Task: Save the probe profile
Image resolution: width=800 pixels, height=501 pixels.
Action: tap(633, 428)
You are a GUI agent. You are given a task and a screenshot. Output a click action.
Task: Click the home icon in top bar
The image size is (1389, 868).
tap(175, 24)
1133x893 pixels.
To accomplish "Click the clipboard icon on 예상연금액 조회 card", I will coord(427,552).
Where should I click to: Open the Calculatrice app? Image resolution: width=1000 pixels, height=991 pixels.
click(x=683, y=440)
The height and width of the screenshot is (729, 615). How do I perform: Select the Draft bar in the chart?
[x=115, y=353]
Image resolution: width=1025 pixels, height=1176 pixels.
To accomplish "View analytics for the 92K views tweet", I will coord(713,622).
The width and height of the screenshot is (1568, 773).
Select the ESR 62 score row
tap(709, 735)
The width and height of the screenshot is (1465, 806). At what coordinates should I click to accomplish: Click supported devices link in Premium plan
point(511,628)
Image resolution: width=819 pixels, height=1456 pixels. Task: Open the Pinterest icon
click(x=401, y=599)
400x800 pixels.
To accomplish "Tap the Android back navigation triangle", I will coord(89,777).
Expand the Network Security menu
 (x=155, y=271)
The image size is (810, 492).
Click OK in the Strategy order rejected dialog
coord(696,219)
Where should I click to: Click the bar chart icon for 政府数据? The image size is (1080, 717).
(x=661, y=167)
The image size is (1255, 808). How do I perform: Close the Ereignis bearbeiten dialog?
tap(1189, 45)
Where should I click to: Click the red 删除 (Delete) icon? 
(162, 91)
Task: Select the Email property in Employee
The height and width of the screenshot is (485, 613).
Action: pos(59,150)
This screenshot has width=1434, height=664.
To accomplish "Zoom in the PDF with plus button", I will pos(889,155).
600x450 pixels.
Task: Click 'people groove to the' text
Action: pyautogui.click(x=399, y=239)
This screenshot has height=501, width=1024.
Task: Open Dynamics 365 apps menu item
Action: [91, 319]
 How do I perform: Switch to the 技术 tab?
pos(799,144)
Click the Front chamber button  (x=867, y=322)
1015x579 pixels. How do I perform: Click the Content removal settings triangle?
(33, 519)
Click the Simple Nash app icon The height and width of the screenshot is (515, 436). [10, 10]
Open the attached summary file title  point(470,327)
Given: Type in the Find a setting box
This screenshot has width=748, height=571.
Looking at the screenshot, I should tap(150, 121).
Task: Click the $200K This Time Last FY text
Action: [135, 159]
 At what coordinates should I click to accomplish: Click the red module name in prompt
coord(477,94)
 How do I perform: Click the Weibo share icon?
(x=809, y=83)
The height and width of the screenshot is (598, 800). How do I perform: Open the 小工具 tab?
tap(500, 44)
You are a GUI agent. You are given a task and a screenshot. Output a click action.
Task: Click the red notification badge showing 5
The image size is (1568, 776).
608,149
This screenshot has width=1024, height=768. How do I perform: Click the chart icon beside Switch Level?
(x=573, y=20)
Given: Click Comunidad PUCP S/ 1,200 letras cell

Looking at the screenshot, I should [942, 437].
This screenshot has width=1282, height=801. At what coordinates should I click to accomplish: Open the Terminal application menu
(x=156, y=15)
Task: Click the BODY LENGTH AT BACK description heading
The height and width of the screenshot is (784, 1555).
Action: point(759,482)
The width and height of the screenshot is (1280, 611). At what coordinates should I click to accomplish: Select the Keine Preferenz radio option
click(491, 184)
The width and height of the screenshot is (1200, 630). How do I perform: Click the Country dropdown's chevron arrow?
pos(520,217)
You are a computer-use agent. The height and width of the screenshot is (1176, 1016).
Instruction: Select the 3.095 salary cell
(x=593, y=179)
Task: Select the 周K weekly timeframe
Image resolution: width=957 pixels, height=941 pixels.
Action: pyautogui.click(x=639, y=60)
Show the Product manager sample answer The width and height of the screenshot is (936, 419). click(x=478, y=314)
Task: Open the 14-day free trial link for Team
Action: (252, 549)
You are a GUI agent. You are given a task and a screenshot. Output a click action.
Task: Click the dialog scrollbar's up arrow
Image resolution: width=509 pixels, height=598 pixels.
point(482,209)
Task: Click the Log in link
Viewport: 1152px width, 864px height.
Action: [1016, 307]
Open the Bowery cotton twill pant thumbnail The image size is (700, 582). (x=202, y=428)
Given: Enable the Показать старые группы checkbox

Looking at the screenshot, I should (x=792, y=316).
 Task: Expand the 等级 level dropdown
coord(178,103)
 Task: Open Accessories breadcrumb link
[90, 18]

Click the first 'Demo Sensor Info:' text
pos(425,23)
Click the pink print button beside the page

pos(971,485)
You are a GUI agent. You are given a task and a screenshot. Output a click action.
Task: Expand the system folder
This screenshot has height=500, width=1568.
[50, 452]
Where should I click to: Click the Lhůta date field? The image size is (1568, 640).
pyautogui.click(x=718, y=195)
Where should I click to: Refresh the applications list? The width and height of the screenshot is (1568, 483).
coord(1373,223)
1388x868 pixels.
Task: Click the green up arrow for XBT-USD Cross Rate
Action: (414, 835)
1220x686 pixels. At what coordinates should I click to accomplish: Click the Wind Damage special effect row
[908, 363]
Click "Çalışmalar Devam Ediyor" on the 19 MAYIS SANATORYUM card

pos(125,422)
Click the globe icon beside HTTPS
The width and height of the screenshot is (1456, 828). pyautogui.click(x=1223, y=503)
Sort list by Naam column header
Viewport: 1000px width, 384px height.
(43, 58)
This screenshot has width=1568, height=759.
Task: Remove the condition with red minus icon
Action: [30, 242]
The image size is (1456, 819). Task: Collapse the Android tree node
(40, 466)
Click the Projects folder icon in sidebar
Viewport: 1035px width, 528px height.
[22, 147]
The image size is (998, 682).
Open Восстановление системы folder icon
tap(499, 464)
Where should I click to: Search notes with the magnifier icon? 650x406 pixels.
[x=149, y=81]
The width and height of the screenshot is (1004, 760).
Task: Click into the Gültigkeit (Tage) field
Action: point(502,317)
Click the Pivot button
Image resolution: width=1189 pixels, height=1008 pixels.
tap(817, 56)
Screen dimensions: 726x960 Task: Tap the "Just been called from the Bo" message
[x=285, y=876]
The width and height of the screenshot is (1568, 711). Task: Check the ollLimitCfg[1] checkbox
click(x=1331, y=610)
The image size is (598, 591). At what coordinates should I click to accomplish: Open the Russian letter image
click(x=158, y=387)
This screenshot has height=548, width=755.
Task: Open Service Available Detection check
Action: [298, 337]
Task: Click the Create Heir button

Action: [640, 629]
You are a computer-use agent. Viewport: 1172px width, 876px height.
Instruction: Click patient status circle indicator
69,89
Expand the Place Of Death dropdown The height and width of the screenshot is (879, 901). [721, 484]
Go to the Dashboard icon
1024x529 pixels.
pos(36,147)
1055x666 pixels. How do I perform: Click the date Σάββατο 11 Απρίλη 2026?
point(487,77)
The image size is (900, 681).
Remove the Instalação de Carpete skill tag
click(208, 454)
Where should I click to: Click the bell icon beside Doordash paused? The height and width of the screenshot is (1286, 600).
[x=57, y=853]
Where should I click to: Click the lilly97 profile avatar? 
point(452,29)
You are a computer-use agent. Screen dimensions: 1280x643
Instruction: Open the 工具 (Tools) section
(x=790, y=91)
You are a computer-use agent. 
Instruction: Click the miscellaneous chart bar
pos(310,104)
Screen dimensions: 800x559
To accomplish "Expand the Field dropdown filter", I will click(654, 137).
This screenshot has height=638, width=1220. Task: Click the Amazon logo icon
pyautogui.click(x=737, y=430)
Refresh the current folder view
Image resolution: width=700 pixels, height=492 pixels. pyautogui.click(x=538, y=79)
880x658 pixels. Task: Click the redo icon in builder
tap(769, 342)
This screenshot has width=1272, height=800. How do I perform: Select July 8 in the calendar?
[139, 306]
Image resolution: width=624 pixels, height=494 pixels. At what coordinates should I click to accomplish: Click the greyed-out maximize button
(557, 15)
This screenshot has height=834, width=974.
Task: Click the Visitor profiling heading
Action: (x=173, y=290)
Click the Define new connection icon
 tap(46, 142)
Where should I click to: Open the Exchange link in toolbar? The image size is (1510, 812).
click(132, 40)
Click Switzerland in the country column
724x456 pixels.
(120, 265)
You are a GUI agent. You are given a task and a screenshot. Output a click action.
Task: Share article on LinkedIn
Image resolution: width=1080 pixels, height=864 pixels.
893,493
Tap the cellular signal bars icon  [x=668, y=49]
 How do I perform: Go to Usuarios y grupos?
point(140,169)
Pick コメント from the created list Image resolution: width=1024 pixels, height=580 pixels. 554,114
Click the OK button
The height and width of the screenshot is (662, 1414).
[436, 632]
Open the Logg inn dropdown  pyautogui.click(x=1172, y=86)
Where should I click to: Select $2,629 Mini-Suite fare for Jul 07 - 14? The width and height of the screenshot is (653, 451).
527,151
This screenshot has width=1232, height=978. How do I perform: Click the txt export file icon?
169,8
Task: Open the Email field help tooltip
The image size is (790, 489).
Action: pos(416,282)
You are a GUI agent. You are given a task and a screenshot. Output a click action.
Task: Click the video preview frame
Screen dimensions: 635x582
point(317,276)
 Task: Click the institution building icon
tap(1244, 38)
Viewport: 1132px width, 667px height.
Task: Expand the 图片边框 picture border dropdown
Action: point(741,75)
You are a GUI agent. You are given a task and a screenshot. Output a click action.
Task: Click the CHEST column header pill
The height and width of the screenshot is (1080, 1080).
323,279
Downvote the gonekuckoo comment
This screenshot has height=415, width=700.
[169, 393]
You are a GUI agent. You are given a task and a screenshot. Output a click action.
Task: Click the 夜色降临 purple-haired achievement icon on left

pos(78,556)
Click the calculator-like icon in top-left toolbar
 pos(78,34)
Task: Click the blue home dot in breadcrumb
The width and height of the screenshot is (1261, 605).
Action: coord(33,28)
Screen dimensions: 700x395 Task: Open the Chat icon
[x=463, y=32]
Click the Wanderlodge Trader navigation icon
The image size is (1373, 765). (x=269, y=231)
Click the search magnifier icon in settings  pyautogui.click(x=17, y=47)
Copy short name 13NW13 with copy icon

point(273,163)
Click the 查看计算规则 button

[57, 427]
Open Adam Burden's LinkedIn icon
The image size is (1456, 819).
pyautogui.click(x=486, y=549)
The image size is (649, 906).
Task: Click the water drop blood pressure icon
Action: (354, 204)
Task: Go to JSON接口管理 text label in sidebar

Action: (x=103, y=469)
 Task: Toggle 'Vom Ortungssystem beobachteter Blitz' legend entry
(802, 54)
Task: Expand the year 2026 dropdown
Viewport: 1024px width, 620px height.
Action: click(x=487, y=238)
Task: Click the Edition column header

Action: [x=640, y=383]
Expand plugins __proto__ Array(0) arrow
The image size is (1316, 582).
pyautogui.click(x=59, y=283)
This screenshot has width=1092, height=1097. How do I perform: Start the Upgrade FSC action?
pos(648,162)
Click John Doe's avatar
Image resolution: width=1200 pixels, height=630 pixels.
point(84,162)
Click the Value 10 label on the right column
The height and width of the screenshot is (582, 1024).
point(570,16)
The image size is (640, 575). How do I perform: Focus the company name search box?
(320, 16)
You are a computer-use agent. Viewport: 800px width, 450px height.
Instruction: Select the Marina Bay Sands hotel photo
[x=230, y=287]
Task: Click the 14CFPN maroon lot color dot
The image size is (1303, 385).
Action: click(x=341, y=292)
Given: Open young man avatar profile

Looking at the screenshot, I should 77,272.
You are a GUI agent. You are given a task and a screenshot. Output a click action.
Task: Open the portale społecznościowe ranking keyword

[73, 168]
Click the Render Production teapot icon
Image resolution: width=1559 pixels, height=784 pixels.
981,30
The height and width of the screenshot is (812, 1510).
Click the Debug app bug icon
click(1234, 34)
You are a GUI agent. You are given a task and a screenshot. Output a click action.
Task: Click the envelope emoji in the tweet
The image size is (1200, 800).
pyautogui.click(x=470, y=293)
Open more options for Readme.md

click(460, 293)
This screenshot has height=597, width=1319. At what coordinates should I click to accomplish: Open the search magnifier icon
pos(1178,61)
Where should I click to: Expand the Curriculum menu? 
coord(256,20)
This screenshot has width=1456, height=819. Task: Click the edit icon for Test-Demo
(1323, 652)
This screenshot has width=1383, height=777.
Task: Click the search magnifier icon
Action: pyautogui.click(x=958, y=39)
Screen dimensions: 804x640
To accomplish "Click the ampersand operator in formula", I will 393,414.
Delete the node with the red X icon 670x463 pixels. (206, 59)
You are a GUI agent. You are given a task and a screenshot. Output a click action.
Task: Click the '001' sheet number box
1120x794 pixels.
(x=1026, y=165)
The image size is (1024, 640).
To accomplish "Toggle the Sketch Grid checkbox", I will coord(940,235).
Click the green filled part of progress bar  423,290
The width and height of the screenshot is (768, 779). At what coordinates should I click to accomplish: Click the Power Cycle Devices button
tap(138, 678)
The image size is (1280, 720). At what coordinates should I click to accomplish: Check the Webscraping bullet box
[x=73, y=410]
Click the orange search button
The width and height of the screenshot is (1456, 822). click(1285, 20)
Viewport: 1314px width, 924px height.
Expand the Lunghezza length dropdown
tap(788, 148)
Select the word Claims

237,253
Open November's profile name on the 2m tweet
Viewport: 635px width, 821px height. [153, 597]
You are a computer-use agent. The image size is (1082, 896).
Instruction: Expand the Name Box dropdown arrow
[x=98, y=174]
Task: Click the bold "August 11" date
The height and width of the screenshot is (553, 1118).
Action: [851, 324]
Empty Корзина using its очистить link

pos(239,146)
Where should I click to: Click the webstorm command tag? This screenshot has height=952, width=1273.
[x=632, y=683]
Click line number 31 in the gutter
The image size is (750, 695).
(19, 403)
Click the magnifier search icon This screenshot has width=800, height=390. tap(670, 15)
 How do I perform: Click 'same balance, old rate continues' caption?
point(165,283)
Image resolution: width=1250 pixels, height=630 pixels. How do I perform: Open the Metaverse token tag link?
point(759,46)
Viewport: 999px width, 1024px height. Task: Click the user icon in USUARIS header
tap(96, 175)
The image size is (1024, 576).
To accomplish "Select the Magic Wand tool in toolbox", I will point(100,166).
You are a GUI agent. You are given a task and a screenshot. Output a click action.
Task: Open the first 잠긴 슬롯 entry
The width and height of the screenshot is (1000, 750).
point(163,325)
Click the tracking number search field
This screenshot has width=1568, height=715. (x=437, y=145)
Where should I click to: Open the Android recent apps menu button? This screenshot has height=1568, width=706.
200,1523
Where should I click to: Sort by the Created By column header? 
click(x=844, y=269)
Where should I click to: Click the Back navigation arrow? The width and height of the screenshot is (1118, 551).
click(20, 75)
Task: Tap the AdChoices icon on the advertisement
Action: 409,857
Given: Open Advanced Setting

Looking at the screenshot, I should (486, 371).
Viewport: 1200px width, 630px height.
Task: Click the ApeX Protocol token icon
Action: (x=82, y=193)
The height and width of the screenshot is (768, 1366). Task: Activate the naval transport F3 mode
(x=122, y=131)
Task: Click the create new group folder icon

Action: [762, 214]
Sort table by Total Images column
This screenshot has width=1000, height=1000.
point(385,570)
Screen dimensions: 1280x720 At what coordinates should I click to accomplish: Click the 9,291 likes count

━━━

TASK INSTRUCTIONS »
In the material above, how many lines have the word "LinkedIn"? Give that number and nothing else.

ANSWER TO THIS TASK »
2